Computational Prediction of c-MYC Binding and Action by Integration of Multiple Data Sources.

c-MYC is an important proto-oncogene. Its actions are mediated by sequence specific binding of the c-MYC protein to genomic DNA. While many c-MYC recognition sites can be identified in c-MYC responsive genes, many others are associated with genes showing no c-MYC response. It is not yet known how the cell determines which of the many c-MYC recognition sites are biologically active and directly bind c-MYC protein to regulate gene expression. We have developed a computational model that predict c-MYC binding and functional activation as distinct processes. Our model integrates four types of evidence to predict functional c-MYC targets: genomic sequence, MYC binding, gene expression and gene function annotations.

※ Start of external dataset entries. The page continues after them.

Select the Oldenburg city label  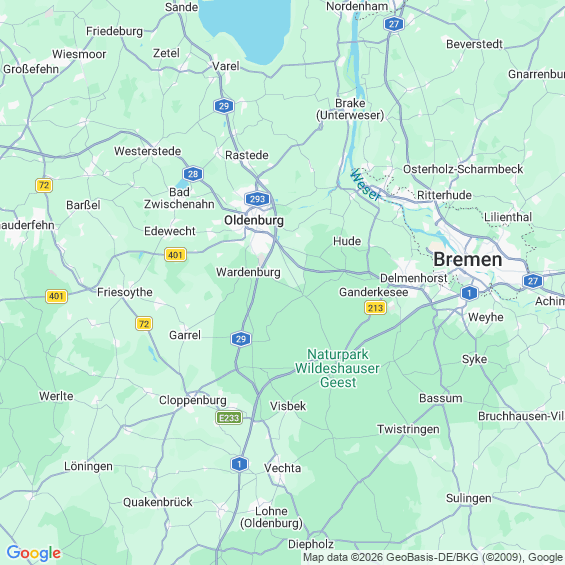click(x=254, y=220)
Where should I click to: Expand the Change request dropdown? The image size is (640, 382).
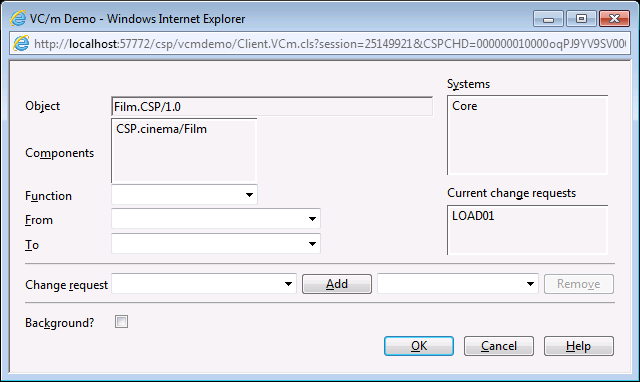tap(204, 284)
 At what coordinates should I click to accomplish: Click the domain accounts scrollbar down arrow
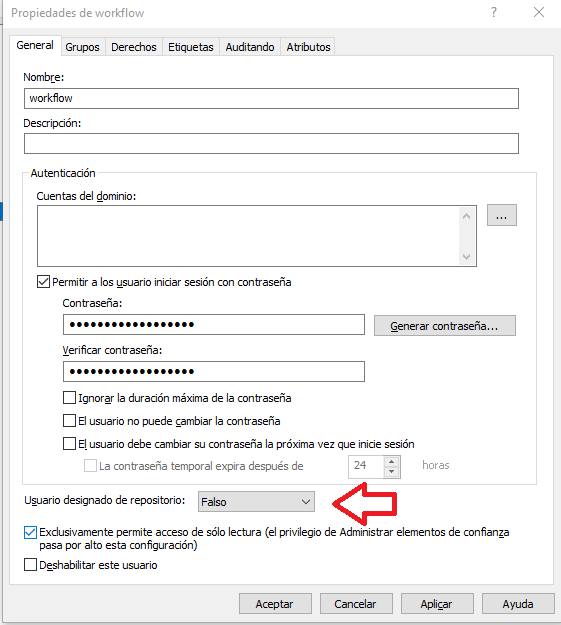pos(467,256)
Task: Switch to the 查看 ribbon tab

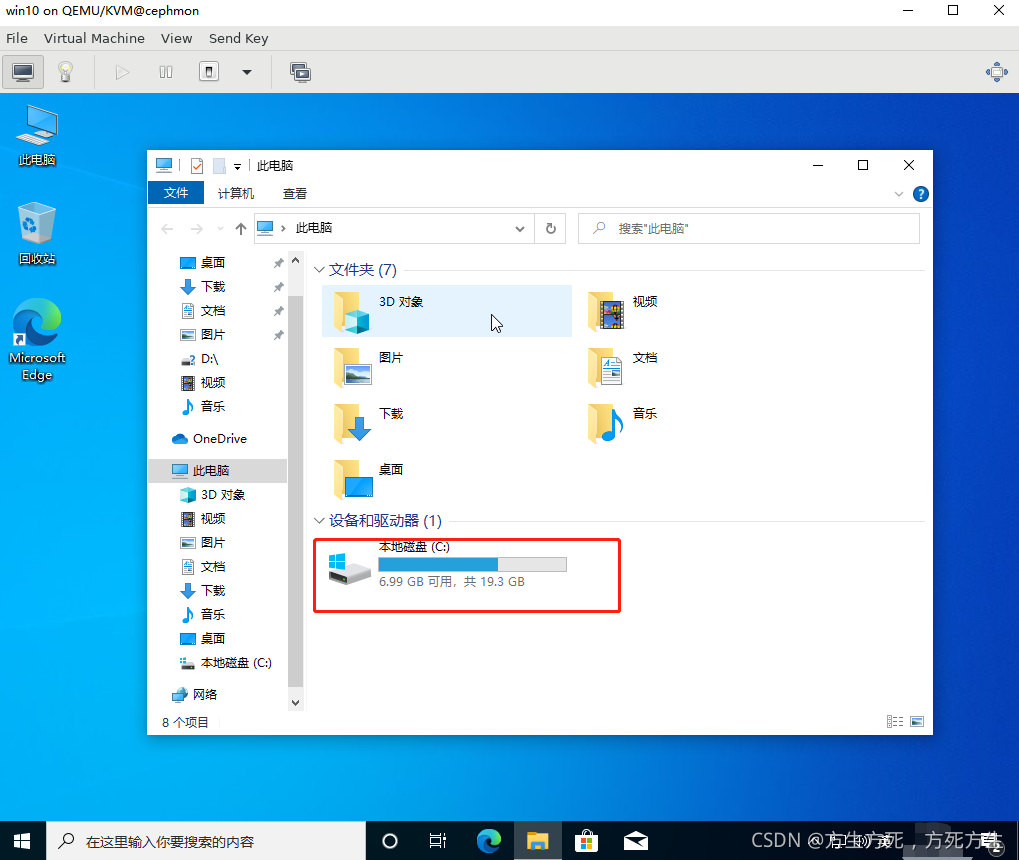Action: [x=294, y=192]
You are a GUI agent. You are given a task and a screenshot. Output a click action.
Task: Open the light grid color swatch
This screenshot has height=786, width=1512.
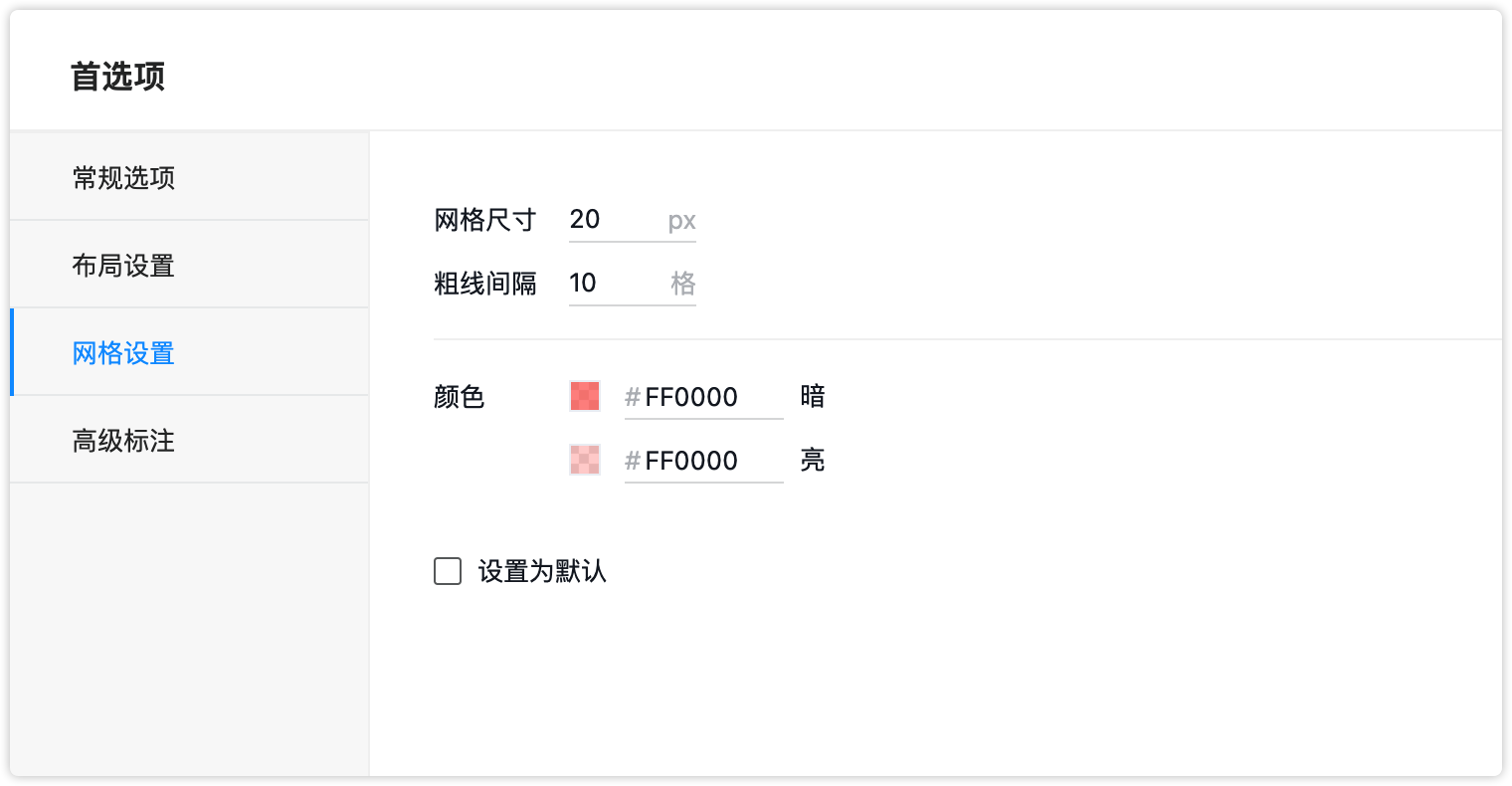(585, 460)
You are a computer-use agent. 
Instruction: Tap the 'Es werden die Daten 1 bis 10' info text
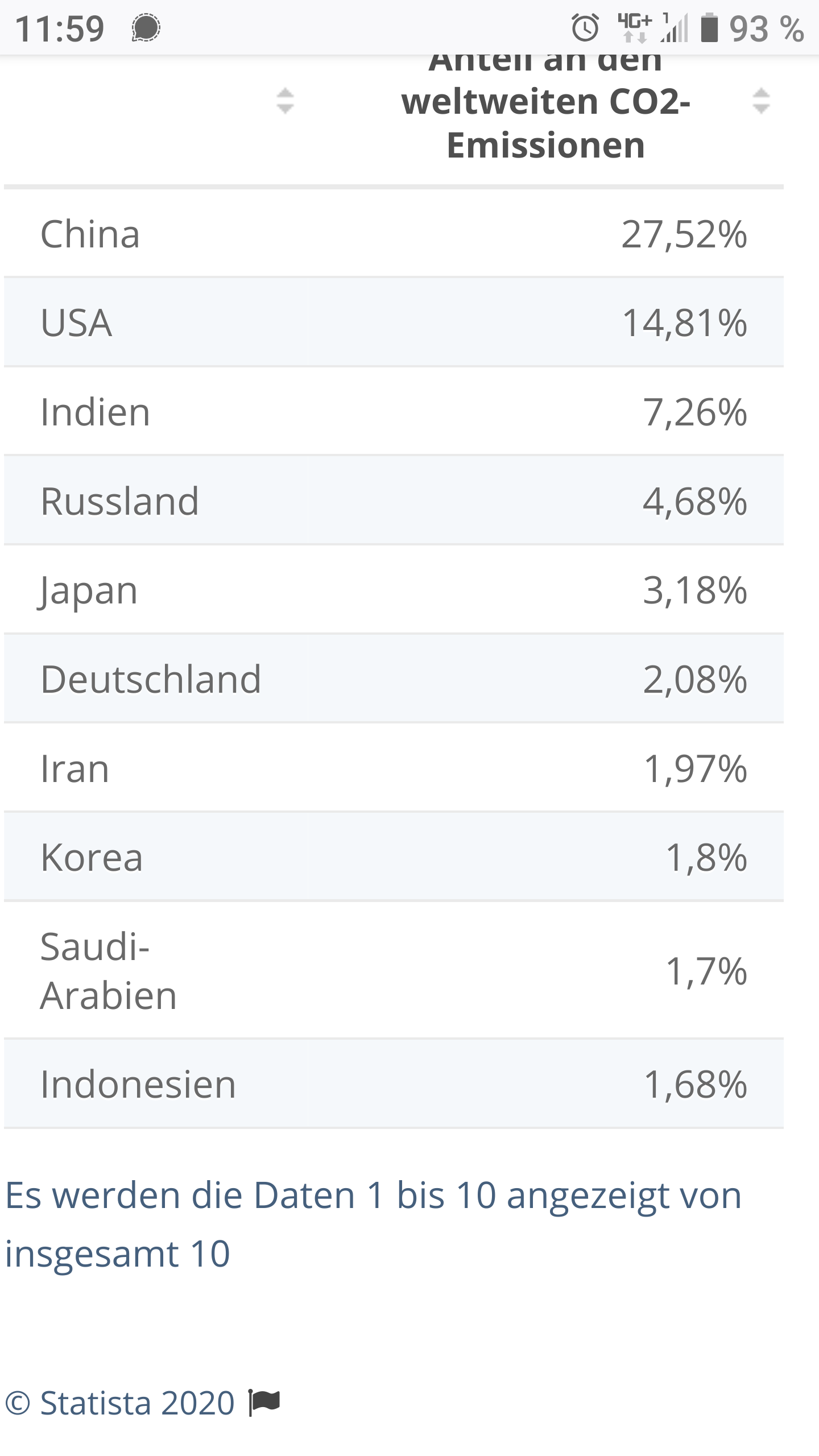pos(374,1223)
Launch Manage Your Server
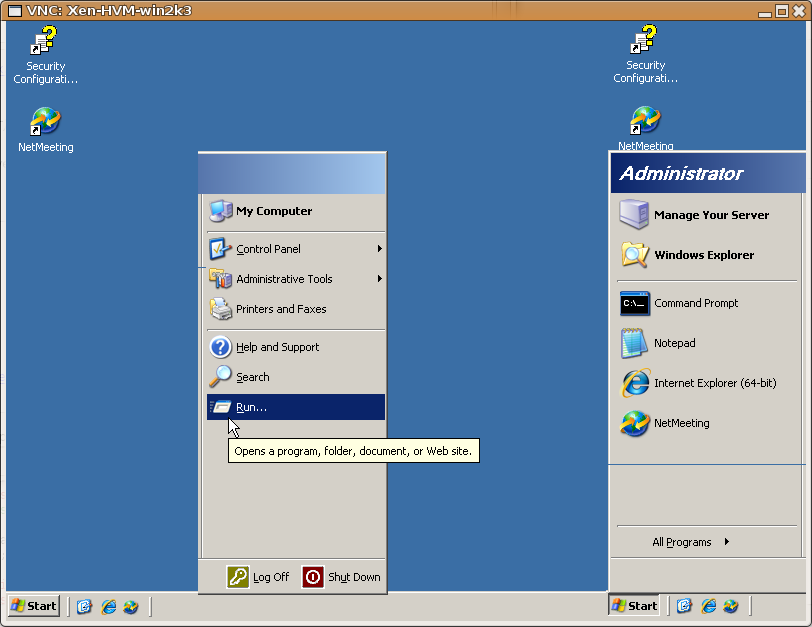The image size is (812, 627). (x=710, y=215)
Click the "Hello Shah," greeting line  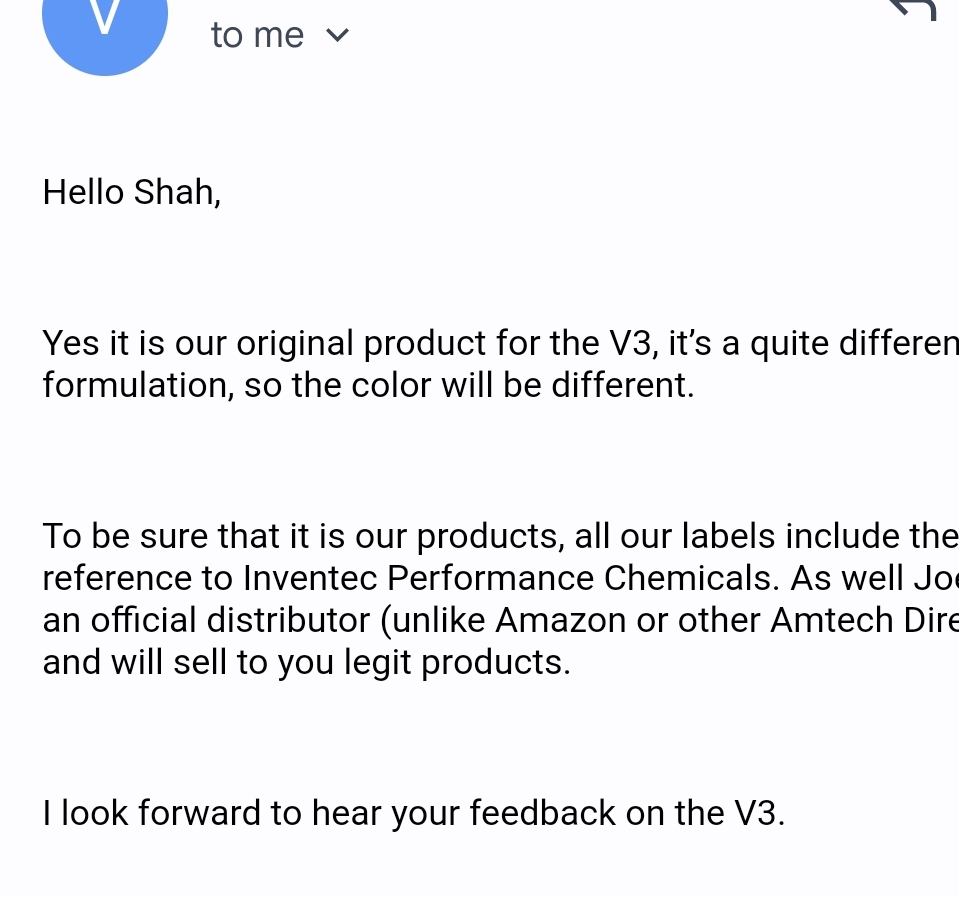131,191
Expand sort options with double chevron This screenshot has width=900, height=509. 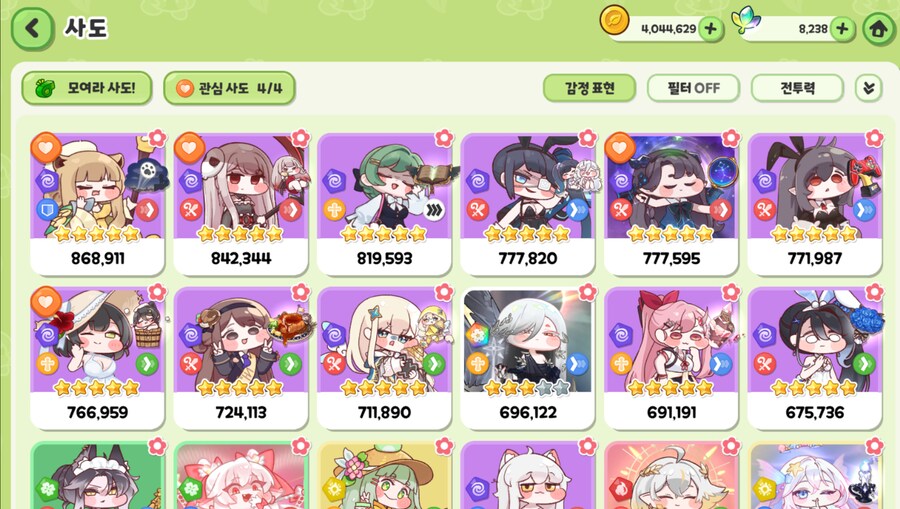point(868,88)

First, a Bayesian network classifier is used to predict c-MYC recognition sites likely to exhibit high occupancy binding in chromatin immunoprecipitation studies using several types of sequence information, including predicted DNA methylation using a computational model to estimate the likelihood of genomic DNA methylation. In the second step, the DNA binding probability of MYC is combined with the gene expression information from 9 independent microarray datasets in multiple tissues and the gene function annotations in Gene Ontology to predict the c-MYC targets. The prediction results were compared with the c-MYC targets in public MYC target database [www.myccancergene.org], which collected the c-MYC targets identified in biomedical literatures. In total, we predicted 599 likely c-MYC genes on human genome, of which 73 have been reported to be both bound and regulated by MYC, 83 are bound by MYC in vivo and another 93 are MYC regulated. The approach thus successfully identified many known c-MYC targets as well as suggesting many novel sites including many sites that are remote from the transcription start site. Our findings suggest that to identify c-MYC genomic targets, any study based on single high throughput dataset is likely to be insufficient. Using multiple gene expression datasets helps to improve the sensitivity and integration of different data sources helps to improve the specificity.